ENTRIES PROVIDED:
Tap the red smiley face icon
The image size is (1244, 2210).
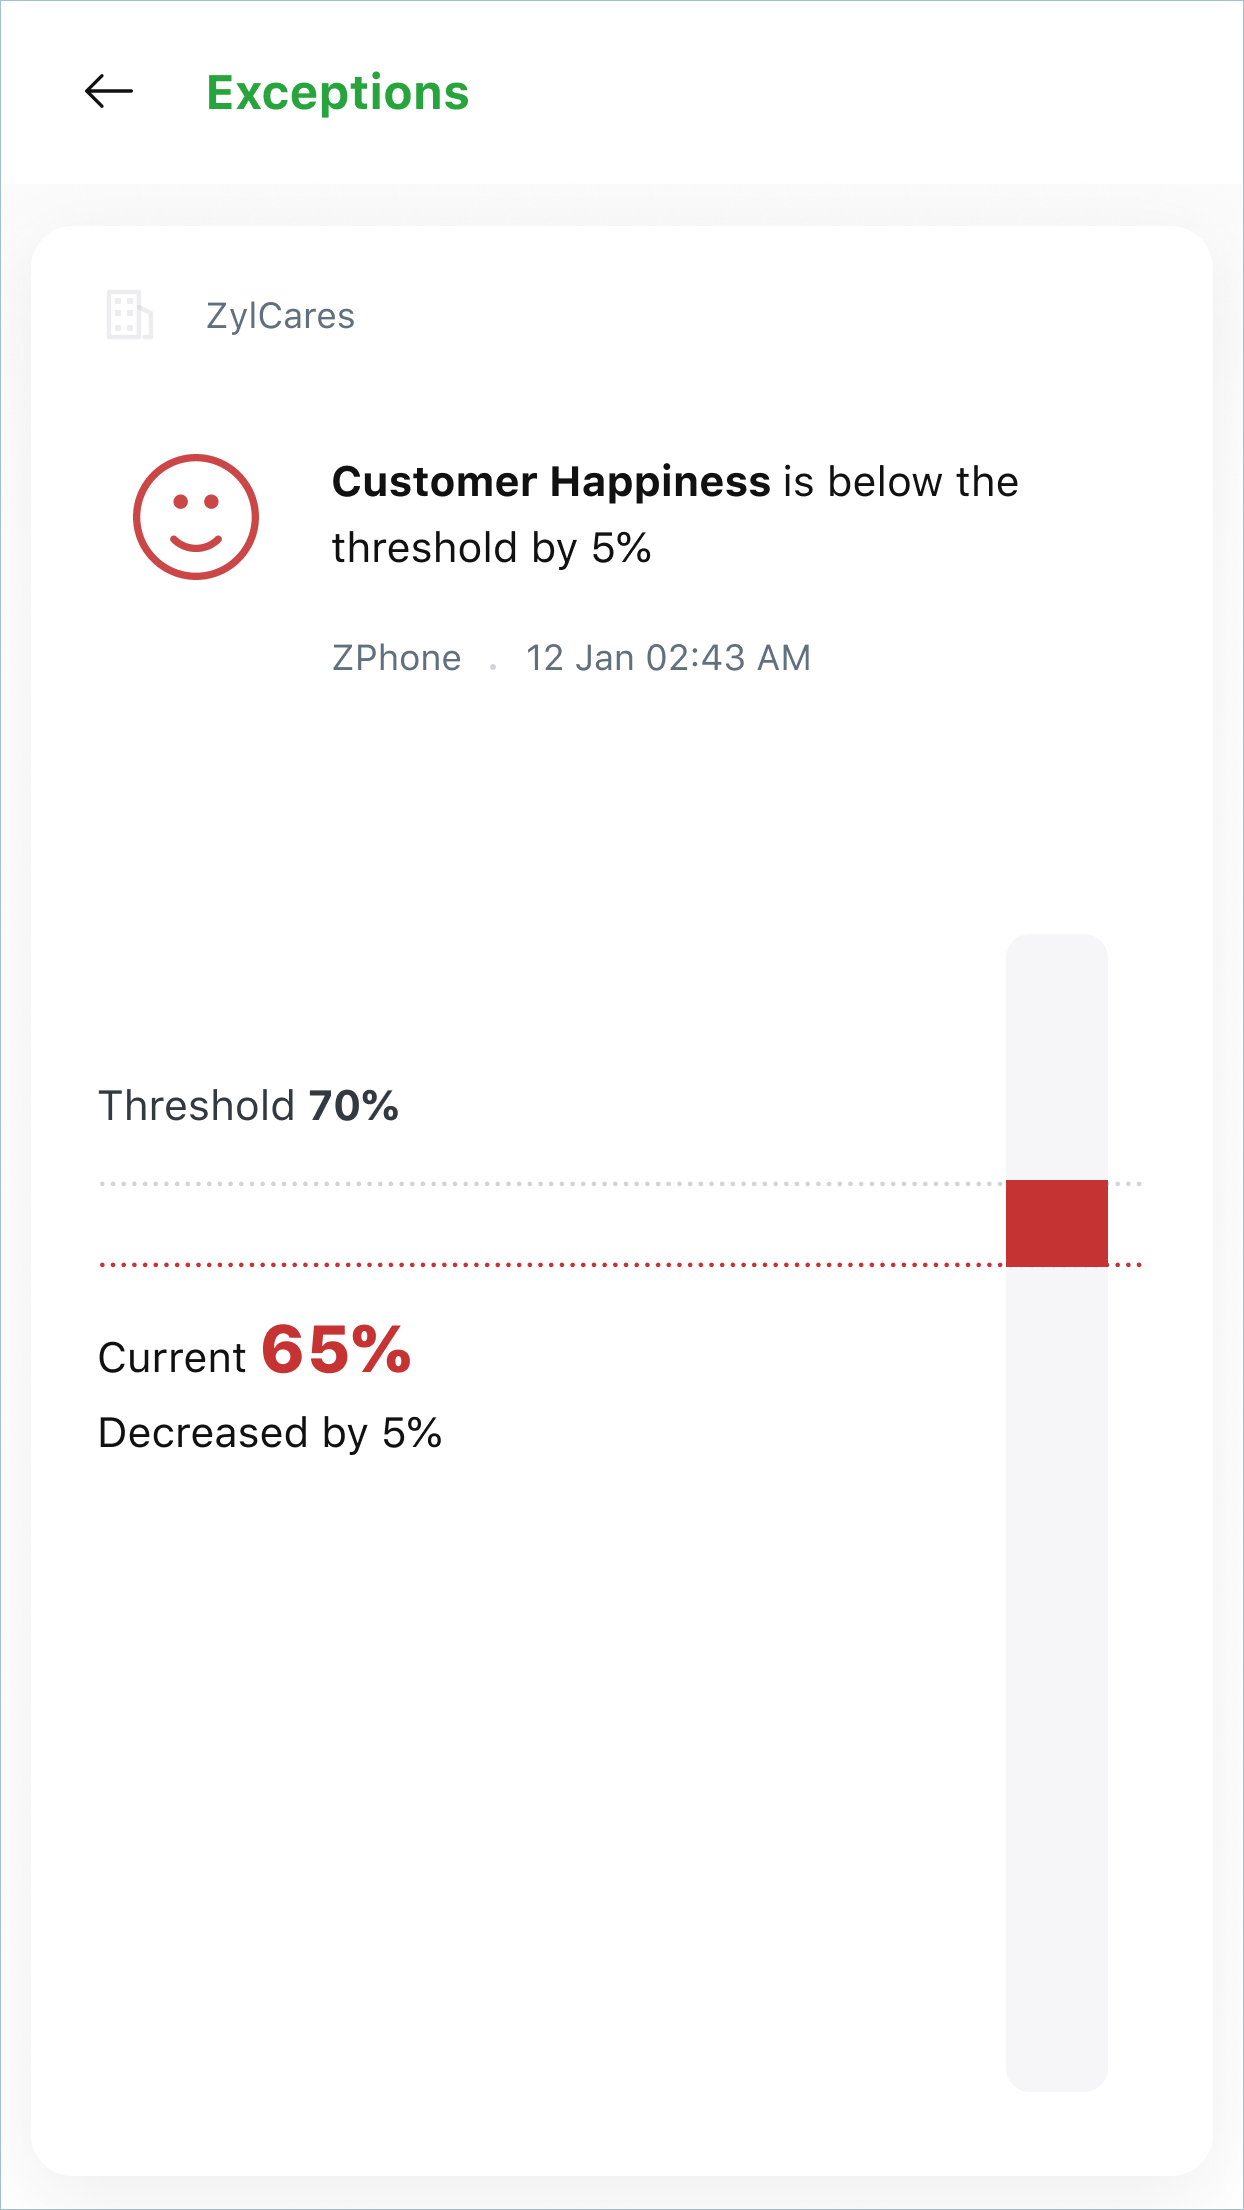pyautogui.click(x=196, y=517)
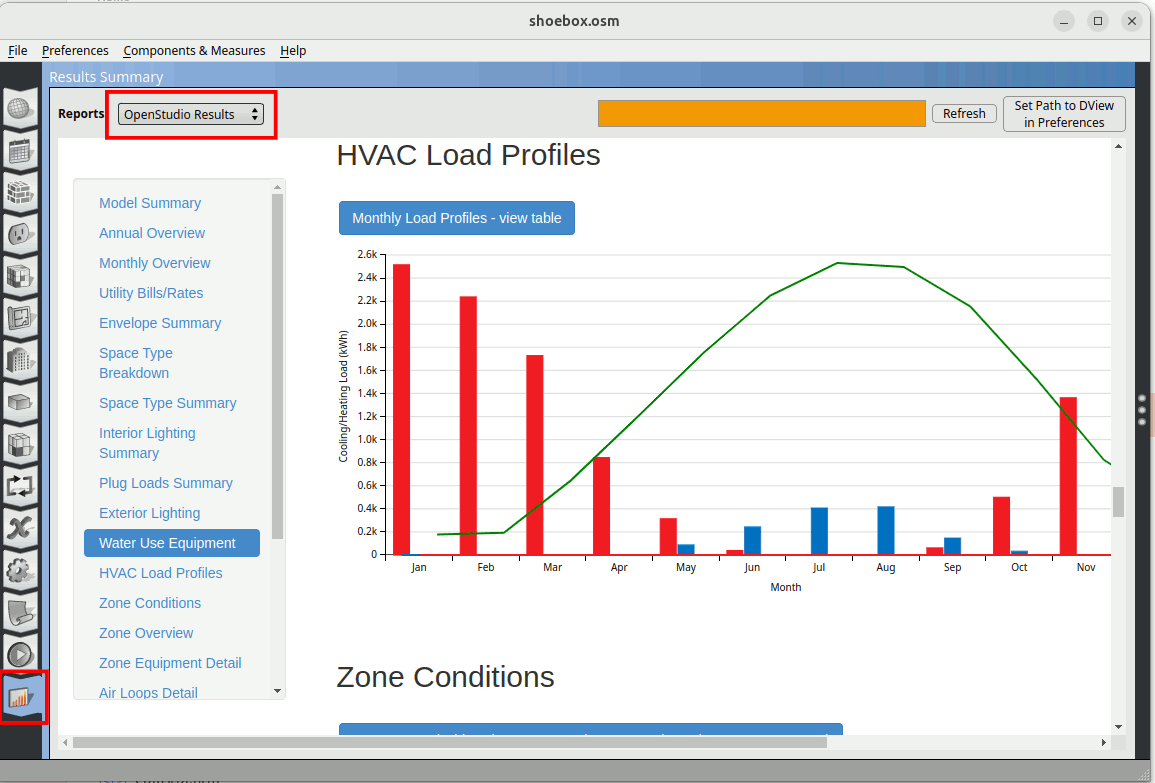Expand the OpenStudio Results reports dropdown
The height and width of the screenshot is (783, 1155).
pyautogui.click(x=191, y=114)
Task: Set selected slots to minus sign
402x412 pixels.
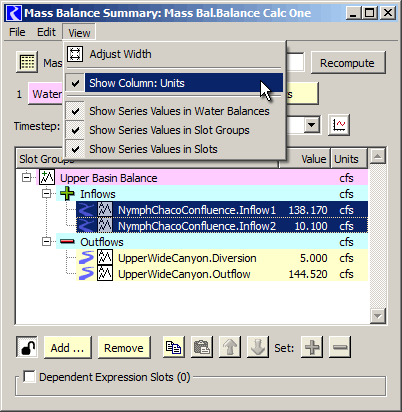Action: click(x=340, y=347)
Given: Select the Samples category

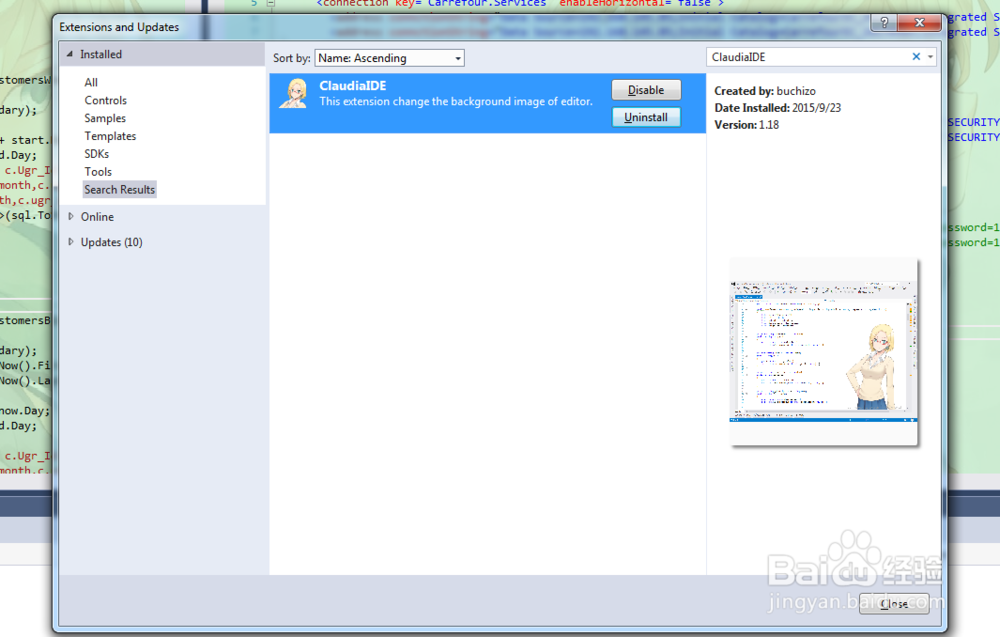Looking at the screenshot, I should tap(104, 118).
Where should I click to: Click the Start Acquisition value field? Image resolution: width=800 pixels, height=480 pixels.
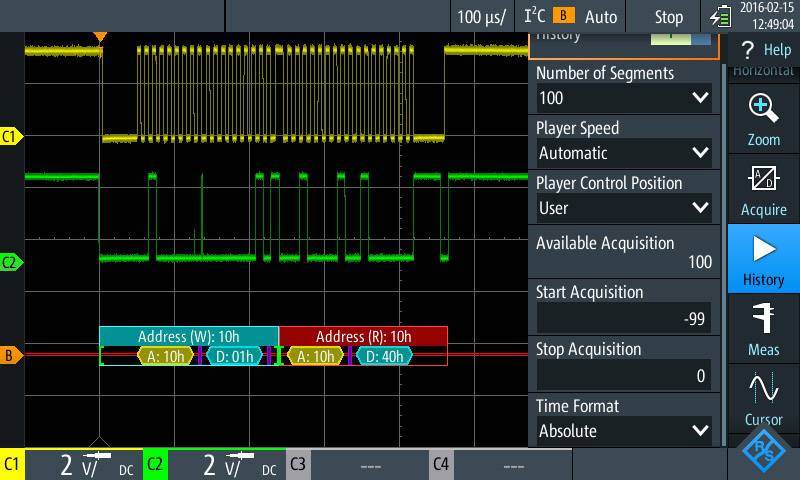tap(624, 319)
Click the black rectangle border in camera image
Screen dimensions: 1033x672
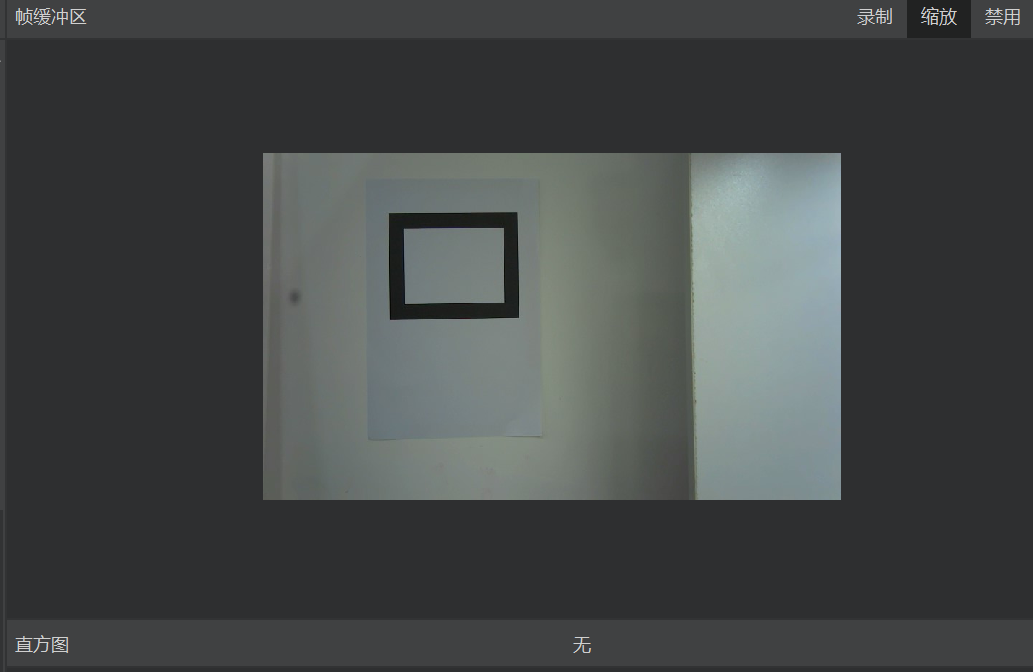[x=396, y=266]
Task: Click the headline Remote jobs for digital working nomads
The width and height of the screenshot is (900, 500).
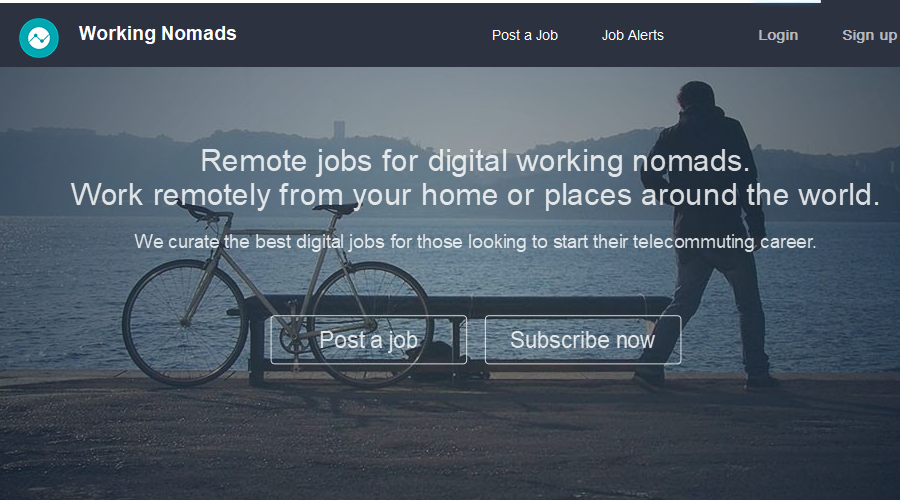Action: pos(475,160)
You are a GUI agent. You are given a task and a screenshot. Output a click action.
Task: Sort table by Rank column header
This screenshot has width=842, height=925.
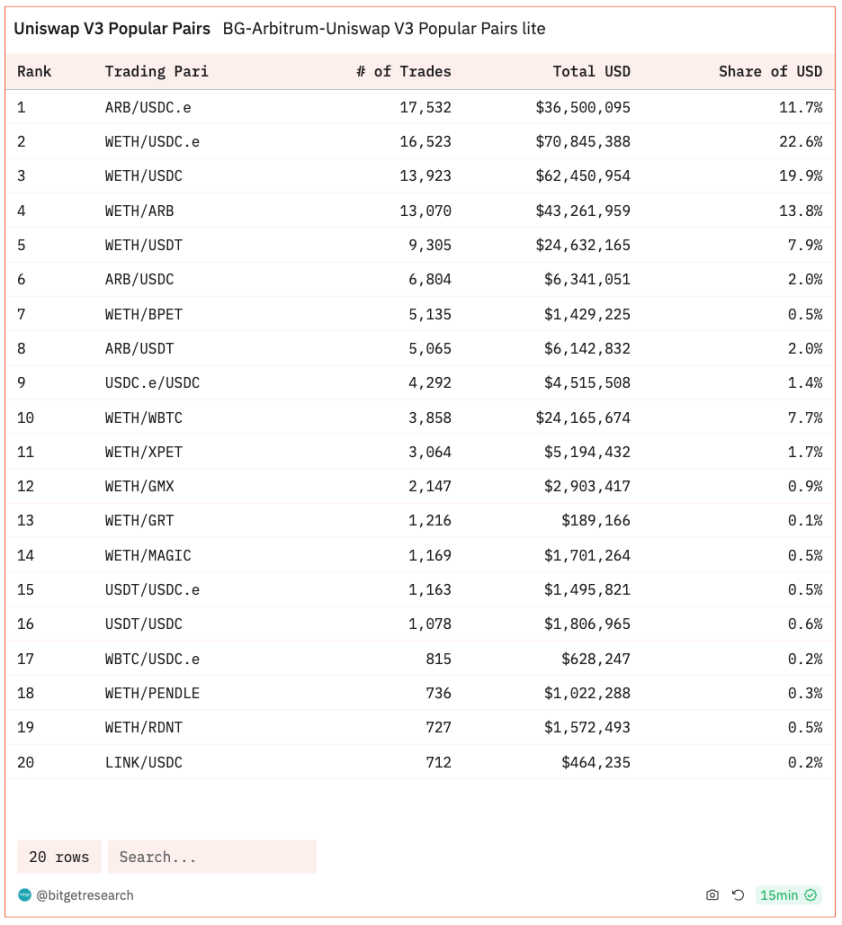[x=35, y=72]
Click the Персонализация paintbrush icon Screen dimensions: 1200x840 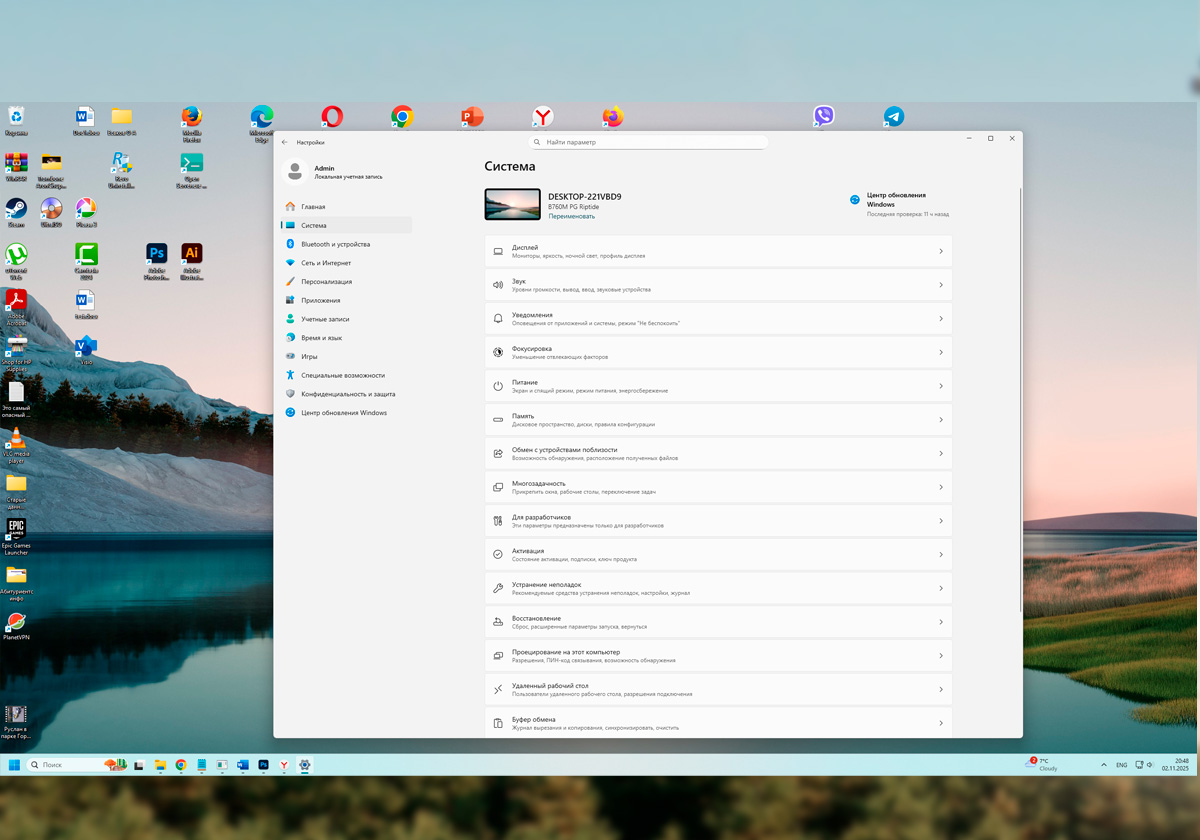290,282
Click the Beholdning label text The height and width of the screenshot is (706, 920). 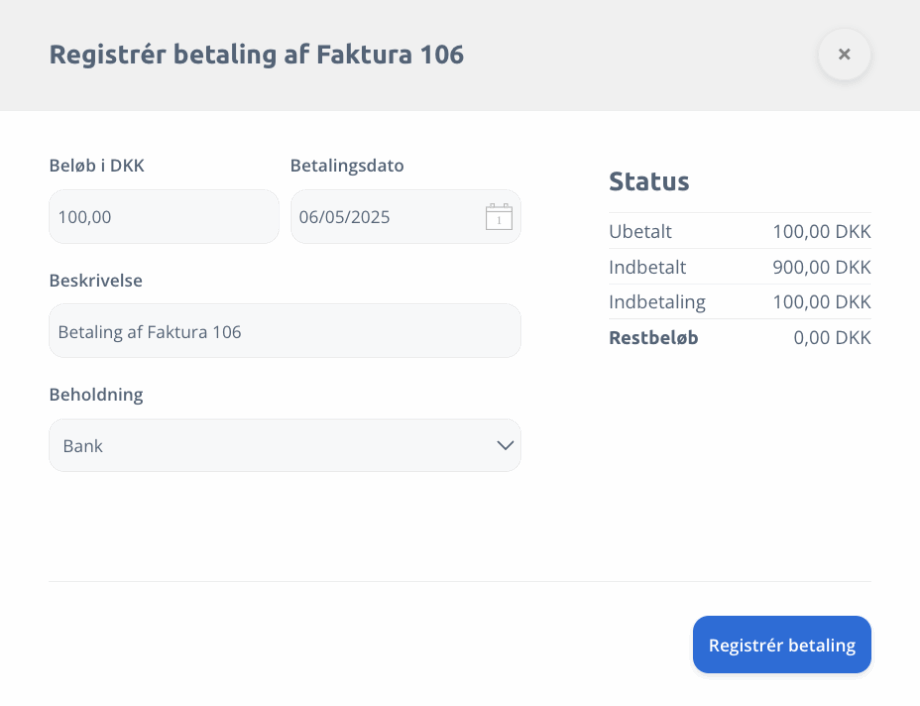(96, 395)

DIRECTIONS FOR THIS TASK: Beginning with the first line of the records and ending with the line that contains "Click the black", reproduce every line exactly, omitting pictures and adding nothing.

RESPONSE TO THE TASK:
Tap the red smiley face icon
The image size is (1244, 2210).
pyautogui.click(x=196, y=517)
Expand the OpenStudio Results reports dropdown
The height and width of the screenshot is (783, 1155).
pyautogui.click(x=191, y=114)
Task: Set selected slots to minus sign
402x412 pixels.
Action: click(x=340, y=347)
Given: Select the Samples category

Looking at the screenshot, I should tap(104, 118).
Where should I click to: Click the Start Acquisition value field? Image resolution: width=800 pixels, height=480 pixels.
tap(624, 319)
Click the black rectangle border in camera image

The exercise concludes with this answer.